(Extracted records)
BEGIN

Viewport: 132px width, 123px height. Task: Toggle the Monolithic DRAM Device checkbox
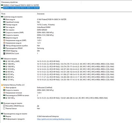click(4, 106)
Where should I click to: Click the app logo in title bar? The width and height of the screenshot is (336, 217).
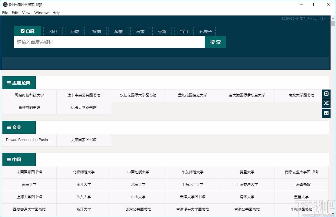pos(5,5)
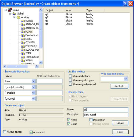This screenshot has width=134, height=137.
Task: Select the TEMP template folder icon
Action: (x=23, y=54)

END

> Assignment: Reproduce all the entries that precede this task, word for word, minus any pictures.

> Response for this exercise:
Viewport: 132px width, 123px height. Task: Toggle the Monolithic DRAM Device checkbox
click(4, 106)
Where should I click to: Click the app logo in title bar? The width and height of the screenshot is (336, 217).
pos(5,5)
This screenshot has width=134, height=137.
Task: Select the TEMP template folder icon
Action: (x=23, y=54)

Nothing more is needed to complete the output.